Idea in hand, we need characters. As the Young Adult Library Services Association reminds us in two articles, YA readers love to see themselves reflected in the pages of books. So consider carefully the diversity of your protagonists—you may be able to speak to a group of kids who often feel neglected or overlooked. Chantele Sedgwick talks about the importance of naming your character, how she does it, and she garners a lot of good tips from her commentors as well!
Got idea. Got characters. Need research. Crime and mystery writers can head over to Forensics4Fiction for a crash course on CSI-ing. Historical fiction buffs can learn more than they ever thought there was to know about How To Undress a Victorian Lady from romance novelist Deeanne Gist. Dystopian writers, take note of Gene Lempp’s blog about a real-life dystopian Scottish island and the lessons to be learned from it.

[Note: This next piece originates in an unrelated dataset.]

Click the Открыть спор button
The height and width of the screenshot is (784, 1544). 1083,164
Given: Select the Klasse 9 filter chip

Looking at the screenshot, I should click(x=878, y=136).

We’ve got it all together now—on to the writing! First – voice, which Mandy Robbins Taylor describes as being “everything.” To keep things interesting, author Lisa Green outlines four steps to writing great action scenes. To make things even more intriguing, insert as much subtext as possible in every scene, as Deborah Halverson explains. Although we’ve linked to the Bookshelf Muse on this blog before, thanks to author Jami Gold for reminding us of their wonderful Thesaurus collections—a unique resource to help writers avoid using clichés for everything from Emotions to Weather.
After your writing is done, it’s feedback and advice time. Occasionally you’ll run into some toxic feedback, and the women at Ready, Aim, Hook Me hand us some tools to deal with it. On the encouraging side, eight best-selling authors stop over at the YA Fantasy Guide to pass on the best advice they ever received.
And for those of you who write, read, and love graphic novels, Publishers Weekly brings you an interview with artist Ashley Marie Witter, who is adapting Ann Rice’s Interview with the Vampire into a graphic novel.
It is no surprise that this week’s business news was dominated by the looming Borders liquidation. The Wall Street Journal announces it, The New Yorker analyzes it, Eric at Pimp My Novel takes an insightful look into it, author Jonathan Maberry comments on the closing’s impact on the author/reader relationship, and Backspace gives us a Borders round-up of links to more info about the liquidation.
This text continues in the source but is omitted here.